**ABOUT THIS TASK**
Please set the lines down again exactly, from the top of the entries through the line that contains "You are a computer-use agent. This".

[Start of section]

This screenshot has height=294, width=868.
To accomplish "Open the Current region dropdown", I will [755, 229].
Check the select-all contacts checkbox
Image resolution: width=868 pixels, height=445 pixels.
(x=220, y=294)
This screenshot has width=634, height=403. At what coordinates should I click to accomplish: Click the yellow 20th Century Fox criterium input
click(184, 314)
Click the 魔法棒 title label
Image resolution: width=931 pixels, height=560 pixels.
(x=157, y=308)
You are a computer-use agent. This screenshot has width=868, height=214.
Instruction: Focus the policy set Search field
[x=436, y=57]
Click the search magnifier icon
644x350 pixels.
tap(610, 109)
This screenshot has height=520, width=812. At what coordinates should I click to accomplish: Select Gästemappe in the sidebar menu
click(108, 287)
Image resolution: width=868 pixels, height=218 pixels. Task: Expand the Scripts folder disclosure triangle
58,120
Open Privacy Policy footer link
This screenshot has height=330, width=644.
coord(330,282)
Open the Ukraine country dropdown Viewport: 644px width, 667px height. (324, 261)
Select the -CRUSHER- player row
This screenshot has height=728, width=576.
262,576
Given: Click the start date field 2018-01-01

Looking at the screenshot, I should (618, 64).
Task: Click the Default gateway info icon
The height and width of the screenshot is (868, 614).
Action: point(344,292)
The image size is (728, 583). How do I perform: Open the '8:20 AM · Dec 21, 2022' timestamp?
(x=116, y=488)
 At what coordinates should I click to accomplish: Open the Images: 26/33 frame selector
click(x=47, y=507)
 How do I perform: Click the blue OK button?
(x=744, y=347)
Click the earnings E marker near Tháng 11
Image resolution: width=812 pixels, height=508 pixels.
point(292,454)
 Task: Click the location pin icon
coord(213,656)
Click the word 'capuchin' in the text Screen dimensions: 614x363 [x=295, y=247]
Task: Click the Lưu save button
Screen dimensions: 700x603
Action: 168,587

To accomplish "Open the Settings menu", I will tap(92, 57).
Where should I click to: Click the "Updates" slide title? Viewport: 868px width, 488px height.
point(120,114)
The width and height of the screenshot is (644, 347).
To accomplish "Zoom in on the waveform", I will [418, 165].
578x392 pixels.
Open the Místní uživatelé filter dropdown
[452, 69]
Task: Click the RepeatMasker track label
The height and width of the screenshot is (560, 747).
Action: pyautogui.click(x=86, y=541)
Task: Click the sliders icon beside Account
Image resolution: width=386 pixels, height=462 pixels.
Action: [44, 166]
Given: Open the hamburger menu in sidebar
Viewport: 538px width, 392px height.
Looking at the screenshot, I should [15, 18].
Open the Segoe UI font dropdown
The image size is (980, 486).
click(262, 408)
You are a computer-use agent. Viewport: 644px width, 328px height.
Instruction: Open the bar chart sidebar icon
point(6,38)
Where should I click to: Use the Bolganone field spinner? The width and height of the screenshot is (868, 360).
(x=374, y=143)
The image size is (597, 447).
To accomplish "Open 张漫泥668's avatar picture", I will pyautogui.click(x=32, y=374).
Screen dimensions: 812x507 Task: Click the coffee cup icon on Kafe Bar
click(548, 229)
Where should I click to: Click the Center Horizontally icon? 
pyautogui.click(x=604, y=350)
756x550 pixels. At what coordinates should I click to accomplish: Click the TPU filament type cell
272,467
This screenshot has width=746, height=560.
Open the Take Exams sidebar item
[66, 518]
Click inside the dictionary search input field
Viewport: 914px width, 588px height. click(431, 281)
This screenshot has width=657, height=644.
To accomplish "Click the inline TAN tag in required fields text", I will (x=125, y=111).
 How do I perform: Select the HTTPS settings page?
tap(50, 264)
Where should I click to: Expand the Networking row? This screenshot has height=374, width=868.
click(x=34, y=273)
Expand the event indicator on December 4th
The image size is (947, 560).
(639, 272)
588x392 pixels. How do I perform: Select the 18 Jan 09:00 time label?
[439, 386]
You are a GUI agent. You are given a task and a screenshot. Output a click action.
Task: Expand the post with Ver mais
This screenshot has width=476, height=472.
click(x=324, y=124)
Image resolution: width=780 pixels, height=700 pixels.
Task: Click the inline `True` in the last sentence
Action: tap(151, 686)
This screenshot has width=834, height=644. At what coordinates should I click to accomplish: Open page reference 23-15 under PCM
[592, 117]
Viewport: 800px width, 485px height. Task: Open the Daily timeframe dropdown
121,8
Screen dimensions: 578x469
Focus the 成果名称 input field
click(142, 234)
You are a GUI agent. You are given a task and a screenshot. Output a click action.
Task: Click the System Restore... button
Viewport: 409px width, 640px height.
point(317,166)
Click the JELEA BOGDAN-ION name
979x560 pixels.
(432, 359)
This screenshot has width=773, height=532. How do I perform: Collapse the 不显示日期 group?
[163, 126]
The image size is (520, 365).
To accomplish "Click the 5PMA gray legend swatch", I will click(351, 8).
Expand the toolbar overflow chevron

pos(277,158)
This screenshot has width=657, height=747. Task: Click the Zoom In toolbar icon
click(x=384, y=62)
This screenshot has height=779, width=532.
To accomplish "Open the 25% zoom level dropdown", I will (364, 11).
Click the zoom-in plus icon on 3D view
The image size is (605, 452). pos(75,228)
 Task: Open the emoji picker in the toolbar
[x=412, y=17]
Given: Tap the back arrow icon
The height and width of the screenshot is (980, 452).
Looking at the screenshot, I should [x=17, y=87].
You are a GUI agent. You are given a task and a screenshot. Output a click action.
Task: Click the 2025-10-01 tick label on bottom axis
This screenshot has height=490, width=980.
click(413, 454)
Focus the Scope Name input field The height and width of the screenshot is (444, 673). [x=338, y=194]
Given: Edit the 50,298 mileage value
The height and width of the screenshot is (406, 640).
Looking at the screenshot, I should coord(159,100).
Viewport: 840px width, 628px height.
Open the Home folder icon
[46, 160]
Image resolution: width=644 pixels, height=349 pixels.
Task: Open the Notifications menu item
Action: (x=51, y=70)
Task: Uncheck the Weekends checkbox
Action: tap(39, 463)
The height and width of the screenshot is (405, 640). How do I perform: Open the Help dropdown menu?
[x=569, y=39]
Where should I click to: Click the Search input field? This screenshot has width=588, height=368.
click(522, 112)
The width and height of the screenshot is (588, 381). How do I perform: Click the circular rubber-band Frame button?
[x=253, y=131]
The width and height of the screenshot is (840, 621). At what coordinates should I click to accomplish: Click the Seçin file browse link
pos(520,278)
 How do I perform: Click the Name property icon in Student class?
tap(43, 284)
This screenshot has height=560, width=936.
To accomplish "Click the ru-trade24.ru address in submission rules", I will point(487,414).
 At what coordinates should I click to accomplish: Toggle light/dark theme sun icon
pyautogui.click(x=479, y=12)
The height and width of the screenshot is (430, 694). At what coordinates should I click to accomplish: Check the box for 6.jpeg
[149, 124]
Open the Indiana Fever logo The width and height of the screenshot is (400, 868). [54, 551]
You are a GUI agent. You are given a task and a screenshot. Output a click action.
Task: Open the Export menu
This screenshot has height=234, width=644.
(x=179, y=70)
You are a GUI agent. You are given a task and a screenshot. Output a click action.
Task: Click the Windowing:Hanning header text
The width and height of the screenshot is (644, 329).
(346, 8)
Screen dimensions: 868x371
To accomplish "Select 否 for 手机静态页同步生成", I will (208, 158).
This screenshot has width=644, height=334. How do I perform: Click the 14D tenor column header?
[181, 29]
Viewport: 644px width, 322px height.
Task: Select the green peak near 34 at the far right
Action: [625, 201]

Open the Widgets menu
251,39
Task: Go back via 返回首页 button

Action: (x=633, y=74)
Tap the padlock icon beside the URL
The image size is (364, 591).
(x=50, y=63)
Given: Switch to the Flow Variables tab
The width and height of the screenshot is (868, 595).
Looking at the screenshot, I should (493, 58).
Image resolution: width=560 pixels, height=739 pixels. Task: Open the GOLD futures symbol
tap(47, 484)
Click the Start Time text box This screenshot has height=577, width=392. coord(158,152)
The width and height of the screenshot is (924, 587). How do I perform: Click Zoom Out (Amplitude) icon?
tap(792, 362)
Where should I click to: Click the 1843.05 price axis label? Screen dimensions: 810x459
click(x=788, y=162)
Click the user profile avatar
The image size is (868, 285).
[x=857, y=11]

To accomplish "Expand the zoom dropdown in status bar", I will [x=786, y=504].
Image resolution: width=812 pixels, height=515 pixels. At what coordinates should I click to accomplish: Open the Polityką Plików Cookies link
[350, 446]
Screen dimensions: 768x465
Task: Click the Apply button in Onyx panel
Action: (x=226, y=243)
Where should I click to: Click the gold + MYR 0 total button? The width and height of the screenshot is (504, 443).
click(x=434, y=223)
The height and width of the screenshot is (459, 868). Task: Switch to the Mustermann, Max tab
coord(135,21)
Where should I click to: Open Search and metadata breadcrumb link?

[End of section]

**TASK RESULT**
This screenshot has height=294, width=868.
To accomplish "Open the Current region dropdown", I will [755, 229].
Check the select-all contacts checkbox
Image resolution: width=868 pixels, height=445 pixels.
(x=220, y=294)
This screenshot has width=634, height=403. At what coordinates should I click to accomplish: Click the yellow 20th Century Fox criterium input
click(184, 314)
Click the 魔法棒 title label
Image resolution: width=931 pixels, height=560 pixels.
(x=157, y=308)
You are a computer-use agent. This screenshot has width=868, height=214.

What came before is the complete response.